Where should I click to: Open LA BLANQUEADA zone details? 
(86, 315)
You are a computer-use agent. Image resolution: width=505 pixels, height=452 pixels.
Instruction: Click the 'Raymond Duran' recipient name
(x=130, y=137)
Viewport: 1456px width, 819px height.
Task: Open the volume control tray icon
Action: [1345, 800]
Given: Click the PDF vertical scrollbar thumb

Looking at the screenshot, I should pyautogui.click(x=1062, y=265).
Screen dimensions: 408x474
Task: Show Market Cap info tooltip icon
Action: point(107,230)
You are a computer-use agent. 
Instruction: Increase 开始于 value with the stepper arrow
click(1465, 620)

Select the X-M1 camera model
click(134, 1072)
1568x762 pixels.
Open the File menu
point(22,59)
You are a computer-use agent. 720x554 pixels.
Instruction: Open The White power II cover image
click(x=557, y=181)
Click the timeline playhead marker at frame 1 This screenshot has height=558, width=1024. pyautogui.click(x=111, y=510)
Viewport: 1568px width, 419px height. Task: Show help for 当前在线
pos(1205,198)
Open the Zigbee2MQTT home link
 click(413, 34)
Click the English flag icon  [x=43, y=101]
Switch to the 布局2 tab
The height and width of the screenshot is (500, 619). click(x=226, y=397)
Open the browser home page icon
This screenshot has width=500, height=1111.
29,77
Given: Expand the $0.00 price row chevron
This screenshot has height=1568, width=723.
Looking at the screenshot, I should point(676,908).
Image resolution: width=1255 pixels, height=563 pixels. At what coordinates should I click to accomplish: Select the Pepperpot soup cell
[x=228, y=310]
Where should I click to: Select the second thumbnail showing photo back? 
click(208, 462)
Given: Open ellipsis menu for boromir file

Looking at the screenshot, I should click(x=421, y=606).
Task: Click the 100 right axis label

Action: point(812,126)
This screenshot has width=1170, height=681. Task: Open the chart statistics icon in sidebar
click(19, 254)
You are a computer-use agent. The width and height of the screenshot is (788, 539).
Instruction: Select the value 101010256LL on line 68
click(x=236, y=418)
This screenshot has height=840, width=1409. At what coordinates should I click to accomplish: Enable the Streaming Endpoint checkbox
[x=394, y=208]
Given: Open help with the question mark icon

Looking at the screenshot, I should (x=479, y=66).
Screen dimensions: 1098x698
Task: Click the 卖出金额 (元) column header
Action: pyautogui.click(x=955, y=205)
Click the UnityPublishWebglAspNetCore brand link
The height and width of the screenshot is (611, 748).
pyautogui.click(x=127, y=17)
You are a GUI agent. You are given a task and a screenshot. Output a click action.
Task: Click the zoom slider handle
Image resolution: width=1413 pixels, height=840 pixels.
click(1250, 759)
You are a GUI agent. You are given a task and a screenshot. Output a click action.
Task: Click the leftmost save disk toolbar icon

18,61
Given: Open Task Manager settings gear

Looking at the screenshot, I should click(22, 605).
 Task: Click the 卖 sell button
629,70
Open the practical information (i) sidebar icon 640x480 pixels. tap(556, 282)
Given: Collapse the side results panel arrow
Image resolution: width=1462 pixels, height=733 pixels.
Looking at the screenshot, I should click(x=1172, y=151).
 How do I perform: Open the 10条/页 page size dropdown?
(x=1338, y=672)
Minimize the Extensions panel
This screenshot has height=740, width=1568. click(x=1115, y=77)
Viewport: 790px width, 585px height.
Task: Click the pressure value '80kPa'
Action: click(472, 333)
****
== GOAL ==
Copy out every row above word for word, keeping the original line order.

== COMPLETED TASK ==
Where should I click to: Open LA BLANQUEADA zone details? 
(86, 315)
You are a computer-use agent. Image resolution: width=505 pixels, height=452 pixels.
Instruction: Click the 'Raymond Duran' recipient name
(x=130, y=137)
Viewport: 1456px width, 819px height.
Task: Open the volume control tray icon
Action: [1345, 800]
Given: Click the PDF vertical scrollbar thumb

Looking at the screenshot, I should pyautogui.click(x=1062, y=265).
Screen dimensions: 408x474
Task: Show Market Cap info tooltip icon
Action: point(107,230)
You are a computer-use agent. 
Instruction: Increase 开始于 value with the stepper arrow
click(1465, 620)

Select the X-M1 camera model
click(134, 1072)
1568x762 pixels.
Open the File menu
point(22,59)
You are a computer-use agent. 720x554 pixels.
Instruction: Open The White power II cover image
click(x=557, y=181)
Click the timeline playhead marker at frame 1 This screenshot has height=558, width=1024. pyautogui.click(x=111, y=510)
Viewport: 1568px width, 419px height. Task: Show help for 当前在线
pos(1205,198)
Open the Zigbee2MQTT home link
 click(413, 34)
Click the English flag icon  [x=43, y=101]
Switch to the 布局2 tab
The height and width of the screenshot is (500, 619). click(x=226, y=397)
Open the browser home page icon
This screenshot has width=500, height=1111.
29,77
Given: Expand the $0.00 price row chevron
This screenshot has height=1568, width=723.
Looking at the screenshot, I should point(676,908).
Image resolution: width=1255 pixels, height=563 pixels. At what coordinates should I click to accomplish: Select the Pepperpot soup cell
[x=228, y=310]
Where should I click to: Select the second thumbnail showing photo back? 
click(208, 462)
Given: Open ellipsis menu for boromir file

Looking at the screenshot, I should click(x=421, y=606).
Task: Click the 100 right axis label

Action: point(812,126)
This screenshot has width=1170, height=681. Task: Open the chart statistics icon in sidebar
click(19, 254)
You are a computer-use agent. The width and height of the screenshot is (788, 539).
Instruction: Select the value 101010256LL on line 68
click(x=236, y=418)
This screenshot has height=840, width=1409. At what coordinates should I click to accomplish: Enable the Streaming Endpoint checkbox
[x=394, y=208]
Given: Open help with the question mark icon

Looking at the screenshot, I should (x=479, y=66).
Screen dimensions: 1098x698
Task: Click the 卖出金额 (元) column header
Action: pyautogui.click(x=955, y=205)
Click the UnityPublishWebglAspNetCore brand link
The height and width of the screenshot is (611, 748).
pyautogui.click(x=127, y=17)
You are a GUI agent. You are given a task and a screenshot. Output a click action.
Task: Click the zoom slider handle
Image resolution: width=1413 pixels, height=840 pixels.
click(1250, 759)
You are a GUI agent. You are given a task and a screenshot. Output a click action.
Task: Click the leftmost save disk toolbar icon

18,61
Given: Open Task Manager settings gear

Looking at the screenshot, I should click(22, 605).
 Task: Click the 卖 sell button
629,70
Open the practical information (i) sidebar icon 640x480 pixels. tap(556, 282)
Given: Collapse the side results panel arrow
Image resolution: width=1462 pixels, height=733 pixels.
Looking at the screenshot, I should click(x=1172, y=151).
 How do I perform: Open the 10条/页 page size dropdown?
(x=1338, y=672)
Minimize the Extensions panel
This screenshot has height=740, width=1568. click(x=1115, y=77)
Viewport: 790px width, 585px height.
Task: Click the pressure value '80kPa'
Action: click(472, 333)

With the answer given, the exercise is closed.